Taking my lead from This post…
I am deathly afraid of waking up and not knowing where my life is heading.
Wait…
That is me…
49 yrs old and laid off…
Life goes on.
Taking my lead from This post…
I am deathly afraid of waking up and not knowing where my life is heading.
Wait…
That is me…
49 yrs old and laid off…
Life goes on.
I have this latent fear that Tom Green won’t go the way of Crispin Glover and Pauly Shore.
I have to sleep with the light on.
Hey…I miss Pauly Shore.
my totally irrational fear…
falling down a flight of stairs, and landing in a such a way as to cause me to bite my own tongue off.
:::shudder:::
Alligators. Alligators, alligators, alligators. Seeing a gator on TV makes me shut my eyes and retch. They look like inanimate, prehistoric robots made out of rocks and evil.
This may be due to my having grown up on a North Florida swamp where we had alligators coming through our backyard and every time I left the house my parents would make me recite the mantra: “If I see an alligator, I run right home and tell you.” If I were outside and Mom came out and saw a gator in the yard, it was, “Come inside NOW, boy… and bring the dog.”
Alligators. Eesh.
Priapism
Scary, scary thought.
Lots of guilt involved, no doubt.
big snarling dogs (esp. dobermans and german shepherds)
I know that these breeds are sometimes quite good as pets, but they’re also quite good at removing fingers.
Clowns.
Don’t ask me why, I have no idea…I just am.
I break into a cold sweat and my heart starts racing whenever a clown comes my way.
I was in a mall with my wife many years ago playing on a piano in a music store. A group of clowns were wandering around the mall promoting some event and they decided the crowd around me and start banging on the keys.
I froze.
My wife got them to leave and it took me a while to calm down.
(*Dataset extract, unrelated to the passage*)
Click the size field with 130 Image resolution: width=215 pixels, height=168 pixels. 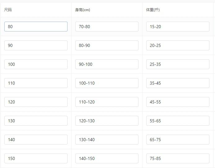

(Sounds silly, I know…but imagine someone who is afraid of heights being dangled over the edge of a cliff…that’s how I felt.)
Arabs on my flight. :eek:
Heights. So bad, in fact, that I can’t stand on the ground, and watch someone parachuting. I get dizzy, and almost vomit.
Death. The thought that the universe will roll on, mostly unaware of my existence.
Getting old
Birds pooping on my head
Uhm. :mad:
That was a stupid remark.
But yeah. I’m deathly afraid drowning. I get scared just thinking about it
Spiders. They’re Satan-spawn. Death to all eight-legged demons from Hell!! [sub]that is, when I can kill them.[/sub]
Read in today’s Straight Dope about Gigantic House Spiders ™. Freaks me the hell out. I’m never moving to the Pacific Northwest. Dopers - are they really gigantic.
Ick.
Snicks
Snakes.
Also, for some odd reason, I have remarkably vivid thoughts of holding my son in my arms too close to a ledge and tripping or somehow dropping him and watching him fall to his death. I’ve come close to vomiting just thinking about it. This started when we were at a party on top of a parking structure when he was a wee little thing. Now I think of this scenario when we’re anywhere high. I can probably never stay in another Embassy Suites hotel, for one thing.
Tornados. It’s wierd becuase I have never seen a tornado,and I have never even been to an area that has them. I am just REALLY scared of them. I suppose I am lucky that the likelyhood of me having to face my worst fear is pretty slim. I had better go knock on wood now.
Brain tumors
Stomach cancer
Esophogal cancer
throat cancer
lung cancer
colon cancer
rectal cancer
breast cancer
ovarian cancer
endometrial cancer
cervical cancer
other cancers I don’t know about
leukemia
heart disease
Emphesyma
Alzheimers
ALS
AIDS
MS
kidney disease
Being murdered
Getting in a big fat accident and dying
being maimed
burning
invasive medical procedures
surgery
anesthesia
chemotherapy
drowning
execution (Especially since I know it would be for a crime I didn’t commit)
choking
anuerysms
stroke
finding out I have one of the above
Finding out I have something worse
knowing I’m going to die soon
suffering
Dying
I disagree. If you can HONESTLY tell me you can get on an aircraft, as described above, in total comfort, then you’re among the few. The question was asked, and responded to honestly.
Some kinds of bugs, but not the ones most people are afraid of. Spiders and bees and cockroaches and all the myriad others that stay on the ground and or at least mind there own business, I get along fine with. I can’t stand the ones that always want to come and get a feel of me, like moths and grasshoppers. The the thought of a tick attaching itself to my body makes my skin crawl. I almost had a car accident once because a moth got inside and was flying around within inches of me.
I am terrified of my son falling down the stairs and, to a lesser degree, of falling down the stairs myself.
I also fear backing over my son with my car because it happened to someone on another message board.